UPDATED: 2:32 p.m.
AMMAN/WASHINGTON (Reuters) -The leader of Islamic State died when he blew himself and family members up during a U.S. military raid in Syria, President Joe Biden said on Thursday, dealing a blow to the jihadist group’s efforts to reorganize as a guerrilla force after losing large swathes of territory.
Abu Ibrahim al-Hashemi al-Quraishi, had led Islamic State since the death in 2019 of its founder Abu Bakr al-Baghdadi, who was also killed when he detonated explosives during a raid by U.S. commandos.
As U.S. forces closed in on Quraishi in northwestern Syria overnight, he triggered a blast that also killed members of his own family, including children, according to Biden and U.S. officials.
The blast was so big it hurled bodies out of the three-storey building where Quraishi was and into surrounding streets in the town of Atmeh, U.S. officials said, blaming Islamic State for all civilian casualties.

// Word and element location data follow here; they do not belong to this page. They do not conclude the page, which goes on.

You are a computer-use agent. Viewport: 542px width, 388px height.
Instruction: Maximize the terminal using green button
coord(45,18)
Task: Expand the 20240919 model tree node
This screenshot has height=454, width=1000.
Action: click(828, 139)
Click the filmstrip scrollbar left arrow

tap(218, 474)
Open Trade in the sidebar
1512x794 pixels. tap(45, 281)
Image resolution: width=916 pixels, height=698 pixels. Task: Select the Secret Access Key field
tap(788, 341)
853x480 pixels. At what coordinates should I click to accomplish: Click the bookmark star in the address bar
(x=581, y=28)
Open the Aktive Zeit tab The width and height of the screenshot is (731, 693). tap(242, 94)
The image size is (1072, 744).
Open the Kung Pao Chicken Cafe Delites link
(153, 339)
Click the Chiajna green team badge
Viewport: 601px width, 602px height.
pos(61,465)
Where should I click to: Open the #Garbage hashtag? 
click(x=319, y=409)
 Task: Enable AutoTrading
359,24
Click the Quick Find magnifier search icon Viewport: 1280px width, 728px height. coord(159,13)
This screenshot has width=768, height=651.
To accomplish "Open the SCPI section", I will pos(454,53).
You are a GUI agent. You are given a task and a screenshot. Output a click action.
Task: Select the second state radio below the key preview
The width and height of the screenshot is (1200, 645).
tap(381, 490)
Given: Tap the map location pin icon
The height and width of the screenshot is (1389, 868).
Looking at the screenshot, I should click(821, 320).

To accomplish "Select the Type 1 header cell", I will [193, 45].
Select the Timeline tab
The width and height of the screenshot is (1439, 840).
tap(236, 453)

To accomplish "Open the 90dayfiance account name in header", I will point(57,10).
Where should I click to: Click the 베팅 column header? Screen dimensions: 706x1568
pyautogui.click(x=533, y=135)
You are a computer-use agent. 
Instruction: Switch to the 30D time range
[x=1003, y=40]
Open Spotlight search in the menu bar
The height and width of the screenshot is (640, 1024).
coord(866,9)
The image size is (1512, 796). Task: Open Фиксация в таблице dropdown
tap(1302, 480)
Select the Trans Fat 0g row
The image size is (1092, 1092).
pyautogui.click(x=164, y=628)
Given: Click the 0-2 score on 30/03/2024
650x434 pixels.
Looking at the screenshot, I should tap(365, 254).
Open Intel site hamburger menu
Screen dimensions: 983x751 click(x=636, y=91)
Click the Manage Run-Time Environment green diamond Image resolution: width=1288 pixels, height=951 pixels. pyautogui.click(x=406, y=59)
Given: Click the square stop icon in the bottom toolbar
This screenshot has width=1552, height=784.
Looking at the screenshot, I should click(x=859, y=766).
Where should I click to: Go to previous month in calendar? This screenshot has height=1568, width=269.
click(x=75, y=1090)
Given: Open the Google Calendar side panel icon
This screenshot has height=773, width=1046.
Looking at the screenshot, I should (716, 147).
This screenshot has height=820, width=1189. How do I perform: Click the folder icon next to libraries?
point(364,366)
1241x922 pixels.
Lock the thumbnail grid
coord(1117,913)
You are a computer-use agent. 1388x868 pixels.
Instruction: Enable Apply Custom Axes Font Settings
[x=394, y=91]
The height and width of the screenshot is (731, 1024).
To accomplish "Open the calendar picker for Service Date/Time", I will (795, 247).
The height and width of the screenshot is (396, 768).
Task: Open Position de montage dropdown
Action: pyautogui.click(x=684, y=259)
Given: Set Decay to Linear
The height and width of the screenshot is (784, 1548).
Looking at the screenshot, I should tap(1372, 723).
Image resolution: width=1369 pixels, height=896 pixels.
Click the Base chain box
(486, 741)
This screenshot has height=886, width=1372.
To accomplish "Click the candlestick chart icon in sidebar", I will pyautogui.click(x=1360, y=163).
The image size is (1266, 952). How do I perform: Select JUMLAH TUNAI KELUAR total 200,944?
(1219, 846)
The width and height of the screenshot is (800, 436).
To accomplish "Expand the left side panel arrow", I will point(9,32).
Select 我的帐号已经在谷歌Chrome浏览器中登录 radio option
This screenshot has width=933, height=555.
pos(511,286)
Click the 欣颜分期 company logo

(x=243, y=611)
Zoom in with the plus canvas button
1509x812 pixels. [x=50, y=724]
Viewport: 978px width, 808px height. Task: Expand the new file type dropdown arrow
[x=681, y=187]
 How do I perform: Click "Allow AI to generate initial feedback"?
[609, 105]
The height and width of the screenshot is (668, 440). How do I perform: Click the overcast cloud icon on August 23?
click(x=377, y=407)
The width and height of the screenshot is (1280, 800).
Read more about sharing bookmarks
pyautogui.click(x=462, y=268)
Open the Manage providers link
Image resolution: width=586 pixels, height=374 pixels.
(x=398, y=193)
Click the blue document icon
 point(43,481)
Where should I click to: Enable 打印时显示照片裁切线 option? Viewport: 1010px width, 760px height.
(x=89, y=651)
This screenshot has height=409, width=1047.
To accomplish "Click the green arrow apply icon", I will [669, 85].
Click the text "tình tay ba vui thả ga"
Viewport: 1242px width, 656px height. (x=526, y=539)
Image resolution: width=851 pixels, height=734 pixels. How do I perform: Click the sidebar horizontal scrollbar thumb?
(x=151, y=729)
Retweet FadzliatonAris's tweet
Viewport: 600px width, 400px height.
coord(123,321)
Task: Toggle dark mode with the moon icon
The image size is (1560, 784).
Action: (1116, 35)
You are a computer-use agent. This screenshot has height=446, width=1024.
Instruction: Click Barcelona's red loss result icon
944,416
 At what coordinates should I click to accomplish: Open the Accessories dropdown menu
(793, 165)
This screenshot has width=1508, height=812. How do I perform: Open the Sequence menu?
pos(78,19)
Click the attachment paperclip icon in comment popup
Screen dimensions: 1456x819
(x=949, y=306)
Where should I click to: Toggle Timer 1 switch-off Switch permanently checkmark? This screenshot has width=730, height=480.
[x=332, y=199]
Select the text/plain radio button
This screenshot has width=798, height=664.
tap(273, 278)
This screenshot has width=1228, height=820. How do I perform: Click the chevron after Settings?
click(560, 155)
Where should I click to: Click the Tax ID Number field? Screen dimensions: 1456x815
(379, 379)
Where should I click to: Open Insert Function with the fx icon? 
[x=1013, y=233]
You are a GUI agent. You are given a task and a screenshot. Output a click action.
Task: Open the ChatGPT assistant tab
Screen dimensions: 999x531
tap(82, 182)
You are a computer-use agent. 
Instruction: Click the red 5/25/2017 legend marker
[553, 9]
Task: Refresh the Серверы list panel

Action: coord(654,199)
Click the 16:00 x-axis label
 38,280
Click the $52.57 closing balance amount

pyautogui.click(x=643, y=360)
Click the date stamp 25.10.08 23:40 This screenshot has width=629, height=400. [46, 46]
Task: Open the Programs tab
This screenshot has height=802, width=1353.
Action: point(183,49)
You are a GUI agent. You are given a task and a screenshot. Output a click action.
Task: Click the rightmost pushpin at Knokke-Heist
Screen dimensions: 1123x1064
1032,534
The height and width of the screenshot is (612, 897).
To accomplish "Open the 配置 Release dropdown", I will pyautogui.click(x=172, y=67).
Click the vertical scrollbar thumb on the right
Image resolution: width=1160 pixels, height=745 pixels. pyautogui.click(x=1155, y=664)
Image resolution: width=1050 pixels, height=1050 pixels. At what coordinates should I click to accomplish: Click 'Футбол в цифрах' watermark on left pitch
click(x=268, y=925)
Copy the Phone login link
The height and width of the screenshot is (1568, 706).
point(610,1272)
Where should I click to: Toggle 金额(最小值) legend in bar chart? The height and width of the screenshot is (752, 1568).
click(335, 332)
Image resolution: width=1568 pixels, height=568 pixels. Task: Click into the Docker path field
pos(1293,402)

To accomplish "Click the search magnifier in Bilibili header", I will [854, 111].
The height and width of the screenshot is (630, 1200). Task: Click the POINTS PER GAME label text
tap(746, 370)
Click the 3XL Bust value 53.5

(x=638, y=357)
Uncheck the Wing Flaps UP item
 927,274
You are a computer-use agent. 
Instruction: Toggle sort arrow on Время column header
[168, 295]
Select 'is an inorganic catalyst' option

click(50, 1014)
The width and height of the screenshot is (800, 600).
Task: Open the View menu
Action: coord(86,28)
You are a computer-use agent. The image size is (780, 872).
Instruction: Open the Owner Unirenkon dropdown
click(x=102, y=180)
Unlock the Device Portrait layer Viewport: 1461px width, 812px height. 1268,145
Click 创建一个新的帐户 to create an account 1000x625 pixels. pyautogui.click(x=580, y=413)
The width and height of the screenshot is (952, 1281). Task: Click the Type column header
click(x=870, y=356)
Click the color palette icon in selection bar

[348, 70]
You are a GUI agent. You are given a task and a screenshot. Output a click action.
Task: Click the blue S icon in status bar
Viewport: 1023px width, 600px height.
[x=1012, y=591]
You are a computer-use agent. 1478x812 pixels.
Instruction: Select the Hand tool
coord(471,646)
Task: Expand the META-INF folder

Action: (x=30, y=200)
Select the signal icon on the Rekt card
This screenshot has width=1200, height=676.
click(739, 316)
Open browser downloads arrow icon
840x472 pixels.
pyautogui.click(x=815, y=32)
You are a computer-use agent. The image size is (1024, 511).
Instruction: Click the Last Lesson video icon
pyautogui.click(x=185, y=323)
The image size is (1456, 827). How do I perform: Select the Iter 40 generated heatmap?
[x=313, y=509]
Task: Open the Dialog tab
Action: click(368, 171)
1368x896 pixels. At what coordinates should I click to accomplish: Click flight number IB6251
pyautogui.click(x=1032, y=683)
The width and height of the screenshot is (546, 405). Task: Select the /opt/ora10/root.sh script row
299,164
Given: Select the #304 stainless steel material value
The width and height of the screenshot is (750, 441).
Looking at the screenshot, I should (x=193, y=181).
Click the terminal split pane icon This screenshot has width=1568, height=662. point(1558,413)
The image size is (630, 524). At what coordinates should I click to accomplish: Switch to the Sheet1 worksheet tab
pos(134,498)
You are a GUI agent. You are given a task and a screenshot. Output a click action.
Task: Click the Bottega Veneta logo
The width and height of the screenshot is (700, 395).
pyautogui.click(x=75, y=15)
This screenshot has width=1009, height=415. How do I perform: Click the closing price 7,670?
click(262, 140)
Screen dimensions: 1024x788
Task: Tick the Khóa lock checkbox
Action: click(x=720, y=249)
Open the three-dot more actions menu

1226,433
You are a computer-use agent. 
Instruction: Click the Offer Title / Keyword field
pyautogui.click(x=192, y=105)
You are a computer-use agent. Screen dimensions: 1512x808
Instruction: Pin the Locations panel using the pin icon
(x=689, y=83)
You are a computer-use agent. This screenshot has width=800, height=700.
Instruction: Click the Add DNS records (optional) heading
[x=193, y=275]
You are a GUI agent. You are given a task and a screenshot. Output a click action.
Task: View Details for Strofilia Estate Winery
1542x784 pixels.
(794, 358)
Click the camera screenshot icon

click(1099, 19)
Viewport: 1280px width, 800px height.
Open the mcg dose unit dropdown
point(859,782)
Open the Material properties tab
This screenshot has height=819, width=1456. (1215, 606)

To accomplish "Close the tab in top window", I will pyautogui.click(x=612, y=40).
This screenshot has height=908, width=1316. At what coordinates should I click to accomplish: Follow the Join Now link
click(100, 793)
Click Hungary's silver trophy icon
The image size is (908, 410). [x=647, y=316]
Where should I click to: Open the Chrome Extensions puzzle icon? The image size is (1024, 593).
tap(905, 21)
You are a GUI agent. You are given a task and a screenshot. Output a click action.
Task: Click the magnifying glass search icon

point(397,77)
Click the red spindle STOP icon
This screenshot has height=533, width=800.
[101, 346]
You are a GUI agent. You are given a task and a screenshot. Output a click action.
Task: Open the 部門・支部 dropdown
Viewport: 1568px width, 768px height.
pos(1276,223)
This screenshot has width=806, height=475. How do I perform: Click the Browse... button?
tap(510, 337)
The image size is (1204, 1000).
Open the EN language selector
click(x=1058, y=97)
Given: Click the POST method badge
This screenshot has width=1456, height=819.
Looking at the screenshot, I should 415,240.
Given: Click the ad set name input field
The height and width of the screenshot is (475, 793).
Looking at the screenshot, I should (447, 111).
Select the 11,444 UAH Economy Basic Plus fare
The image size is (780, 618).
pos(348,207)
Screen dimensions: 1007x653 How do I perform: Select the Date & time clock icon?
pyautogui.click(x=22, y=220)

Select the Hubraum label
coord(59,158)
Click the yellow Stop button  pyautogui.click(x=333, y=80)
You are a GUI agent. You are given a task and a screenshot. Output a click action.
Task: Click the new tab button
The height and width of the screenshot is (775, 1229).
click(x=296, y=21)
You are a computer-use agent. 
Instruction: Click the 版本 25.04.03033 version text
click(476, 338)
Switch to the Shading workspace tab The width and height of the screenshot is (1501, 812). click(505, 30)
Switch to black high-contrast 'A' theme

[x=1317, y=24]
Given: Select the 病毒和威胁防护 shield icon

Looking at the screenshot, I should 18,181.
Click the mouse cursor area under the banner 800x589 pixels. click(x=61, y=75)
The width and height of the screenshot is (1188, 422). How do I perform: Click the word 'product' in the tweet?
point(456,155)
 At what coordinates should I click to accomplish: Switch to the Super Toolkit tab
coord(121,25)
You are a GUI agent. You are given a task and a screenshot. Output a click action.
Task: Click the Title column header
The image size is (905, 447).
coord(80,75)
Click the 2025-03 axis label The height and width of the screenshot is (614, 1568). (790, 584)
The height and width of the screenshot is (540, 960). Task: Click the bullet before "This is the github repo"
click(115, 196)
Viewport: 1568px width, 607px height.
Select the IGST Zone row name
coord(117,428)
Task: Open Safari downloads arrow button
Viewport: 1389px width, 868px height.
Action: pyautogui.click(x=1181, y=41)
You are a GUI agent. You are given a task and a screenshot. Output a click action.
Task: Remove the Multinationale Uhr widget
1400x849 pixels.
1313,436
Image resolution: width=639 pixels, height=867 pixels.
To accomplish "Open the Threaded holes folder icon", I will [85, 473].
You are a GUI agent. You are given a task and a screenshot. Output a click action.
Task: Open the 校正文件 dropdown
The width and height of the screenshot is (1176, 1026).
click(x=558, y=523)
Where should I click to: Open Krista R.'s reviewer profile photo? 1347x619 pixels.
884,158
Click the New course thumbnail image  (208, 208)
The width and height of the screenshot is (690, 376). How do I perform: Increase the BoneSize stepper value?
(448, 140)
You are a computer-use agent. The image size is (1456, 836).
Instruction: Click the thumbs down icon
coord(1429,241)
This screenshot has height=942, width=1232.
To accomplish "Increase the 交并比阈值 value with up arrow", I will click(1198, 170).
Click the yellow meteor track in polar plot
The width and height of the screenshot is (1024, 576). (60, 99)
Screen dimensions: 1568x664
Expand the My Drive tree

“Thanks to the bravery of our troops, this horrible terrorist leader is no more,” Biden said in remarks at the White House.
Neither Biden nor U.S. officials briefing reporters gave a death toll, but Syrian rescue workers said at least 13 people were killed, including four women and six children.
Quraishi’s death is another setback for Islamic State nearly three years after its self-declared caliphate was dismantled and its fighters defeated by U.S. and Iraqi forces.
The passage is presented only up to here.